As you might've worked out this all culminates in Margot having sex with Robert, regretting it and ending the relationship with him and....Well, you know the rest. I won't go into any detail about how the filmmakers chose to continue with this aspect of the story but all I'll say is that any theory, any scenario, any idea you might have about how this all could be resolved rationally, responsibly or even effectively from a narrative standpoint, you might as well throw all those ideas out the window as I guarantee it will be nowhere near, as ludicrous, contrived and nonsensical as what the filmmakers have come up with as the only way this story would ever come to this conclusion is as if the filmmakers have never interacted with a human being or have any understanding how modern relationships work or breaking up in general works
There's no way I can say this without sounding victim blamey but here goes...Margot is a complete idiot! Who despite having some level of agency, is completely incapable of making an okay decision when it comes to her dating life and it's a quality that the filmmakers (and author) don't seem to be aware of. It's never fully clear why she continues to hang out with this man despite having so many fantasies about him violently choking her to death. Does her wanting to have sex with Robert stem from immense peer pressure to do it? if so why is it then revealed to us that this isn't the first time that she's done it? What was different about those experiences that don't match this? Is it because it's an older man this time? What was about this experience that you were expecting compared to your previous relationships? None of these conflicting feelings are given a chance to be explored in any real detail.
There are simple logistical steps the filmmakers could have taken to work around to make her a more sympathetic person. What if her desire for Robert is not out of peer pressure, but out of a self-interested feeling of being loved especially by someone older and seemingly wiser, someone that makes you feel more worthy of being happy instead of hearing it from your parents or other kids the same age as you. These desires can be inflicted by an imbalance in the power dynamic as well as manipulation of course but it can also be a desire driven by ego rather than a genuine feeling of affection for the opposite sex.

Alternatively what if Margot feels left out and wants a happy ending of her own, a movie I watched recently named "How to Have Sex" (not out in cinemas until November 3) greatly explored how people especially young girls have this immense pressure to have sex and how external forces such as a shitty friend group and a lack of respect for yourself and your own autonomy can lead to a regrettable experience, what if Margot feels the same way instead already having this self-confidence embedded in her.
All these ideas and more are interesting but Cat Person never uses any of these, instead, its approach to the subject matter is not only confused and cynical but it is also immensely one-sided as we don't ever get to experience this from Robert's point of view.
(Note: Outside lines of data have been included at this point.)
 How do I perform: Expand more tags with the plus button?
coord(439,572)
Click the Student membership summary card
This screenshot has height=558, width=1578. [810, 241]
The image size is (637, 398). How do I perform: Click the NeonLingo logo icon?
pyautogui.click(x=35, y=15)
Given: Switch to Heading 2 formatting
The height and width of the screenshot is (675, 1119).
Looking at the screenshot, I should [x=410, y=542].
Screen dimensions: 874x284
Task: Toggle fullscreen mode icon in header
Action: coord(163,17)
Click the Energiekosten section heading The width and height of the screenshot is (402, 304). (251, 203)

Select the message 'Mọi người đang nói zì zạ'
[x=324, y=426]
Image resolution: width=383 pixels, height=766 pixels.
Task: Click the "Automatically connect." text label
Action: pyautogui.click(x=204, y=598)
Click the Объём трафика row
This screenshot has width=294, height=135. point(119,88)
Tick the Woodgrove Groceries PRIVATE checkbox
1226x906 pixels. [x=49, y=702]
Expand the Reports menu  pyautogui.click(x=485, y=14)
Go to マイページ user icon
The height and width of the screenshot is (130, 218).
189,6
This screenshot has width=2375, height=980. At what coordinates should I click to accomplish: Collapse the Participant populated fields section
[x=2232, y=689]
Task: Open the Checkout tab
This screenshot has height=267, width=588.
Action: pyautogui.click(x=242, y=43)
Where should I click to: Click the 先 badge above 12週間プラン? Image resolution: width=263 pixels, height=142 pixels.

If Cat Person wanted to have an in-depth look at the world of modern dating and the interactions and dynamics that come with it then I feel it should've been an equal approach to the relationships instead of solely focusing on Margot while not excusing some of Robert's worst qualities, one of them being choosing to have a relationship with a much younger person which this movie doesn't have a whole lot to say about either. It's why I am only ever talking about Margot in this case as not only is Robert underdeveloped and incredibly stereotyped, but the movie seems to be under the impression that the relationship and its failings are mostly his doing all the while never acknowledging Margot's faults and how she doesn't seem to be fully aware of what she wants.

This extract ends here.